Brian and Danny at lunch after the volunteer event at Glide.


Simon at lunch after the volunteer event at Glide.


Awesome cupcake boxes from the KaraVan.


The Bay Bridge as seen from Colt Tower. Also a bit of downtown.


A game of Kubb at work in the Spear 7 courtyard area.


Release food… Buca di Beppo this time.


He’s so pretty! :O


Ally in her new apartment.


The Container Store’s awesome rainbow-colored selection of hangers. I was amused.


Matt hugging the roll of bubble wrap at the Container Store.


Ally contemplating the fuzzy lime at dinner at 21st Amendment.


Matt in Shawn and Daniel’s awesome living room.


Shawn in his living room.


Shawn and Ally attempting to restrain each other.

Also, the Daily Photo Project seems to be good for me. It gets me out of the house at least once per day, and it’s making me notice things I never have before. I’ve been doing it every day, but uploads will be done in batches because it’s a pain to move files from one computer to the other.

I am really missing my DSLR though, especially now that I’m forcing myself to take more different photos. I might have to get the D90 this month.

Tonight is all-you-can-eat pizza at Local. Om nom nom nom.

Awesome and Crappy

Today’s bit of awesome comes to you courtesy of AIM’s OSCAR protocol spec, and courtesy of Ian.
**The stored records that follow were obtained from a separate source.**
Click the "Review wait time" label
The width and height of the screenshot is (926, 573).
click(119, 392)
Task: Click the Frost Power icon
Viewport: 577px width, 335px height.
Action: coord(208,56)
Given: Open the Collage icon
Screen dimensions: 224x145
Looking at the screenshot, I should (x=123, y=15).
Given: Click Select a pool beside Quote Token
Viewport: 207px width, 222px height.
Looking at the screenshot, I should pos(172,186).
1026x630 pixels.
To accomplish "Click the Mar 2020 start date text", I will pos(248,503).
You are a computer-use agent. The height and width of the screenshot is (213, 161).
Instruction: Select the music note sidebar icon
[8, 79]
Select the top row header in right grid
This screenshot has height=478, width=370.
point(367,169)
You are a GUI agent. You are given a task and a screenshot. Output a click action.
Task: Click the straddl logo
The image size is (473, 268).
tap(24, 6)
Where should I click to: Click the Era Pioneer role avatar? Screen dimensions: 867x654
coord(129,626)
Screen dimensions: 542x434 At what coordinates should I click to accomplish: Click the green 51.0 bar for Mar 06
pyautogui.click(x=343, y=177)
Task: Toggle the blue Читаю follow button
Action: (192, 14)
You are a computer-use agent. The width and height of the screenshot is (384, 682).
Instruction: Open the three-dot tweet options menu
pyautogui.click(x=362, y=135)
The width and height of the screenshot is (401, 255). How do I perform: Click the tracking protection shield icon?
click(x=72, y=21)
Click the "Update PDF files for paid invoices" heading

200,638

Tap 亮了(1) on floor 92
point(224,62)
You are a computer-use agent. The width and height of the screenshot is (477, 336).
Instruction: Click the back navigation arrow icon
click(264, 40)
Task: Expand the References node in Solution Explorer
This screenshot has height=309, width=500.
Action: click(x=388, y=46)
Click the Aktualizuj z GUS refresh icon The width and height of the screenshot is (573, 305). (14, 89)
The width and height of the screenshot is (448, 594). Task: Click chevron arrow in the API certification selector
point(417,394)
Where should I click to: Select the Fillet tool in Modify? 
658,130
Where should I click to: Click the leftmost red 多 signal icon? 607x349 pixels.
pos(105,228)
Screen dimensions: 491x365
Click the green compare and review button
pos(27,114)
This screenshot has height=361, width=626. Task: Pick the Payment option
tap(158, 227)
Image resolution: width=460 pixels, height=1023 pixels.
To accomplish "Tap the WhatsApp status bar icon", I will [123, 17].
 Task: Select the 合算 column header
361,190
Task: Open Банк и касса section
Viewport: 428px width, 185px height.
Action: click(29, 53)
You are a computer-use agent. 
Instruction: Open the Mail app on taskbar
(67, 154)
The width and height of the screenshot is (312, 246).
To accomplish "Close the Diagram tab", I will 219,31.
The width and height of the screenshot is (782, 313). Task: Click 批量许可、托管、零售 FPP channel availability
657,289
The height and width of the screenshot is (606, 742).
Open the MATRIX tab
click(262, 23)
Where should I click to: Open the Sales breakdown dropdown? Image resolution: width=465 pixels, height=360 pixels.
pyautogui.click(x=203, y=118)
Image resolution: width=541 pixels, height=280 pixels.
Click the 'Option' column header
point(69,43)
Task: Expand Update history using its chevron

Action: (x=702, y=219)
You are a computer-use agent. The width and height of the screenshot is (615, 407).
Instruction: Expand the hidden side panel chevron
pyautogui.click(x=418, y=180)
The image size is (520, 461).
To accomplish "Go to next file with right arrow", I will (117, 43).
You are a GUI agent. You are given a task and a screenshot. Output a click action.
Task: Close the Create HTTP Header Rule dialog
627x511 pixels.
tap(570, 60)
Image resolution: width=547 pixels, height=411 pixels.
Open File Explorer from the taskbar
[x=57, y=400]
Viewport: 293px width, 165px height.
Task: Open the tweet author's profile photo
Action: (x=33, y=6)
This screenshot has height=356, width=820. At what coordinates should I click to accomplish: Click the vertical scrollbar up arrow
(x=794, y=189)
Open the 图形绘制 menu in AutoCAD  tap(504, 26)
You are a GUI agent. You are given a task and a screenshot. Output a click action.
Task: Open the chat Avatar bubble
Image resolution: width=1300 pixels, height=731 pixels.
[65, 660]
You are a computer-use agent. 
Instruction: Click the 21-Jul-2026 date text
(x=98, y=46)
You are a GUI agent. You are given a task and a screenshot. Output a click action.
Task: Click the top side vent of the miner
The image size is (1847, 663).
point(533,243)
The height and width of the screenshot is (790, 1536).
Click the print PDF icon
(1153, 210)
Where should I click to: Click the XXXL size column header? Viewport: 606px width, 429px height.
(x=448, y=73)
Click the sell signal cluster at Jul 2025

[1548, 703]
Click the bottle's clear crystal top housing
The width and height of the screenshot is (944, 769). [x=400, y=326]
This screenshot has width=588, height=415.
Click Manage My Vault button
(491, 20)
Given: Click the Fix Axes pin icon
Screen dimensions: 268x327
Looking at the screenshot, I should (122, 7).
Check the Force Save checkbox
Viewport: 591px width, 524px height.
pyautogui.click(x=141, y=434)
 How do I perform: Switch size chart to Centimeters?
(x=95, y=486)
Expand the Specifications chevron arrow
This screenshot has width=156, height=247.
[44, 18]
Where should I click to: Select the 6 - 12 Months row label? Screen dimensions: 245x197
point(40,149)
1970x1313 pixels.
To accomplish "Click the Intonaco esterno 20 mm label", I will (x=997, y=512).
The spec defines a message type SNAC for sending protocol messages.
And what do they call the different kinds of SNACs? Why, foodgroups, of course.

Also, the error codes:

TOO_EVIL_SENDER  	17	Sender is too evil
TOO_EVIL_RECEIVER	18	Receiver is too evil

(where “evil” is the warning level of the user… remember when you used to have warning wars?)

Today’s little bit of crappyness comes to me courtesy of Bank of America.

I found some games on Amazon that I wanted to buy this morning around 8:45. Didn’t bring my wallet to work today, but that wasn’t a problem because my BoA credit card has the ShopSafe feature, where I can generate temporary credit card numbers for online use.
I log in to the site, however, and find that my credit card details are “temporarily unavailable.” Naturally, there is no other way to access ShopSafe other than through the details. So I wait.
Three and a half hours later, details are still unavailable, and the items have almost sold out. I finally get Greg to buy the items for me, paying about $10 more than I would have at 8:45. (For a final price of $28, $10 is very significant :P)
This is absolute crap. If you’re going to have downtime, you should send out notifications (which they never do) or at least have your downtime during times when people aren’t going to be trying to access credit card details (like 2 AM or something). This isn’t the first time either… I find that once or twice a week, my credit card details are unavailable (usually at similarly inconvenient times like early evening).
*sigh*
I hate BoA so much. Why do I use them?

VM Fail, Take Two

So the last time I messed with my VM, I needed IT to come and build a new VM for me to use.
You think I would have learned better than to mess around with vmware when everything was working mostly fine.

This morning, I came in to work to a perfectly working VM and everything was fine. However, ever since IT had gotten me to install VMWare Player to create my new VM, I hadn’t been able to use VMWare Server. I figured I would remedy this.

First step was straightforward enough… uninstall VMWare Player. Unfortunately, it seems that doing so also uninstalled VMWare Server. Fine, whatever.

Second step then became to reinstall VMWare Server. This didn’t quite work… apparently I’m missing a couple kernel source files. As a result, it was unable to build the VSOCK module. This meant that my VMs, when run through VMWare Server, had no network access. This is a problem when the entire point of your VM is to run tests remotely.

After trying without success to sync the required source files, I figured I’d cut my losses and go back to the player. Uninstalled VMWare Server and reinstalled VMWare Player.

This install didn’t quite work right. It didn’t create the shortcut in my Applications menu, which I tried to do. Then, on launching, it was unable to read some required files to start up unless I ran it with sudo. In the end, I decided to just tell the shortcut to sudo it, because I didn’t want to start chowning the actual VM files.

So yeah. That took most of the morning and resulted in a less-usable Player (have to run with sudo now). Blah.